Test configuration file

Make a shared function to verify the configuration file is present and has the correct variables. Where possible, test the values of the variables are valid, such as a file path exists.

Add data limits

One common use of the seed report is to look for missing metadata for the quarterly preservation download. There are some seeds which will never have complete metadata and always show up in the report. They were just for testing, are departments that don't use the preservation workflow, or were tried but never successfully crawled. Being able to filter these seeds by crawl dates or some other data limit would reduce this noise.

Only include active collections and seeds

Inactive collections and seeds are likely from testing and do not have complete metadata. Because they are not active, they don't need correction and can be ignored.

Unit testing for API error with get_metadata()

Is there a way to cause the API error to happen? Right now, the test does not use the function but instead has the portion of the code assigning and testing the value of status_code to allow an incorrect status to be assigned. Not a priority since this is very simple code.

Request a specific department

metadata_check_departments.py produces a lot of spreadsheets. It would be more convenient to be able to specify which department to run the report for, both for the admin monitoring the whole account and so users from a department can run a report for themselves.

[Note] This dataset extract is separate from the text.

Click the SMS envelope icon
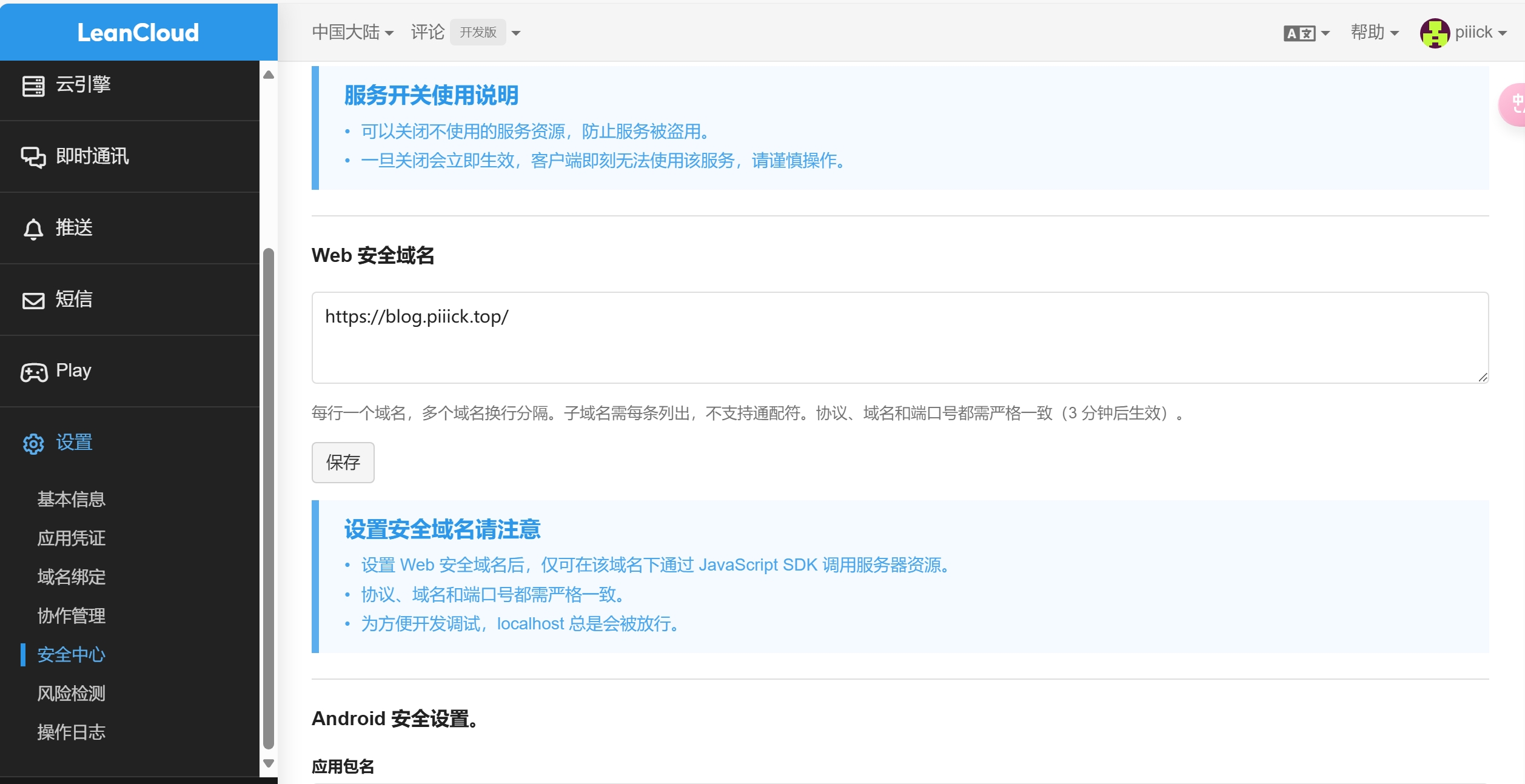Screen dimensions: 1525x784 33,300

Before deleting this script, review if there are improvements that should be incorporated into metadata_check_combined.py

Add more seed information

For researching missing metadata prior to a preservation download, it would be helpful to have the UGA department (based on AIT collection), date of last crawl, and the status of the crawl (test saved, test unsaved, etc.).

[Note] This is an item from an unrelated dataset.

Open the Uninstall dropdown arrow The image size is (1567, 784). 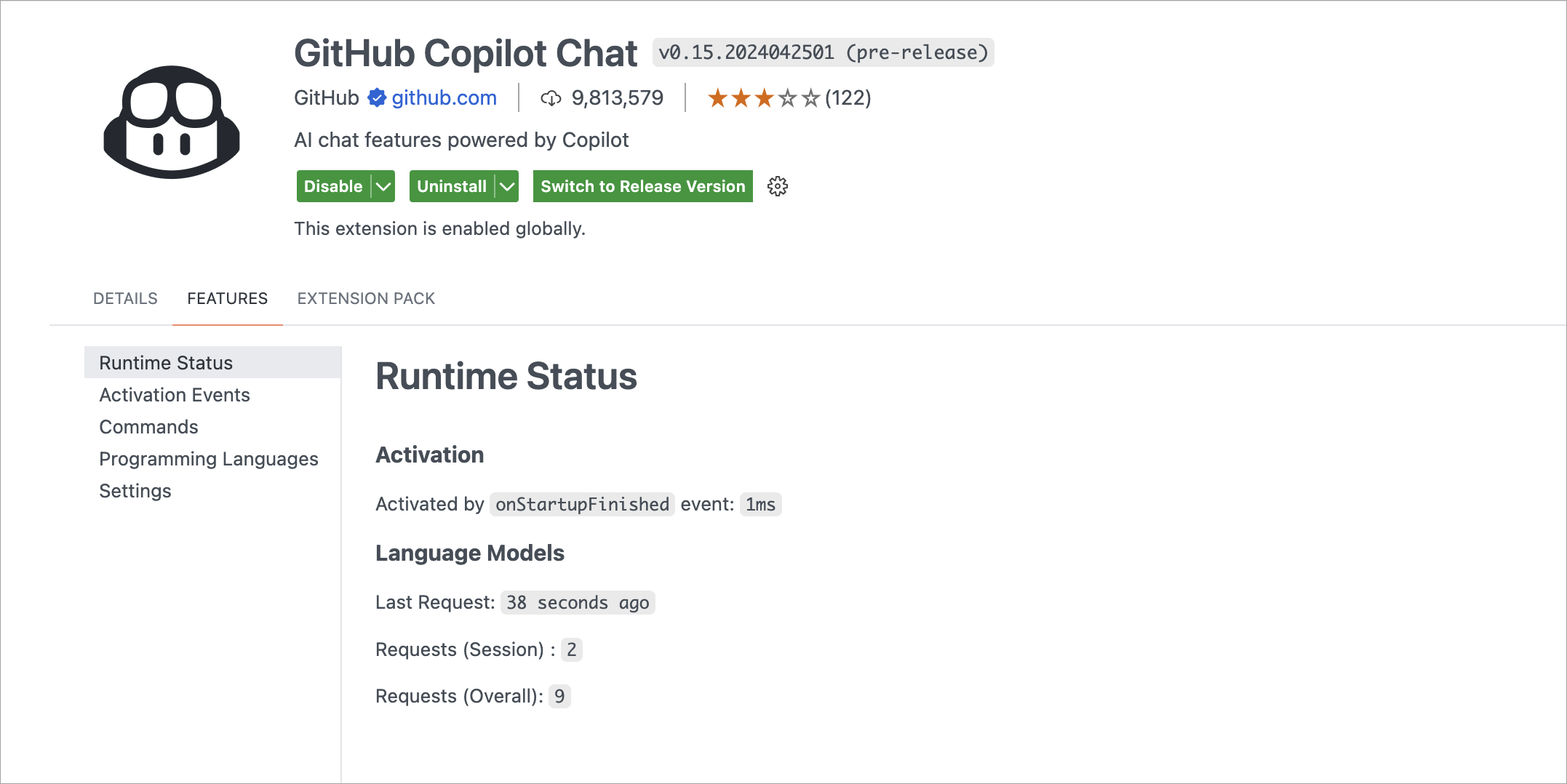tap(506, 186)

Use CSV for web aip script input

Now that these downloads are bigger, it doesn't work as well for the AIP script to make everything in a single batch. It takes a long time and is prone to crashing. If a CSV was the starting point, it would be easier to split the quarterly download into batches. Right now, the script can restart based on the CSV it generates as the first step, but to split a download into batches from the start I have to manually comment out most of the script to create the CSV.

Better name for spreadsheet?

The current name is converted_warc_xml.csv, which is not very self-explanatory.

Make tracking spreadsheet automatically

I convert the WARC csv into a seed-based spreadsheet to use for tracking the preservation process through ARCHive ingest. This could be created with a script.

Manual steps:

Dedup with columns AIT Collection, Seed, Job, Crawl Def, AIP Title
Check if there are any duplicate seeds due to job or crawl def repeating, and if so merge those values into one row.
Do a subtotal by seed for the size in GB.
Do a subtotal by seed for the number of WARCs.
Add columns for the workflow steps: AIP Errors, QC Part 1, Upload to Ingest, Ingest into ARCHive, QC Part 2, Complete.
Select 3-10 for QC, getting a mix of collections, sizes, and 1 vs multiple WARCs. Put n/a in the QC columns for the rest. For part 2, pick 1 of a small size for copying back and otherwise put metadata only.

Add why title missing in get_seed_metadata()

The title could be missing because the seed isn't in Archive-It or because the seed doesn't have a value in the title metadata field. Right now, either case is given the default value "No title in Archive-It". Look at the error types more closely and give different default values depending on the error.

Low priority because a seed being missing from Archive-It is unlikely to happen.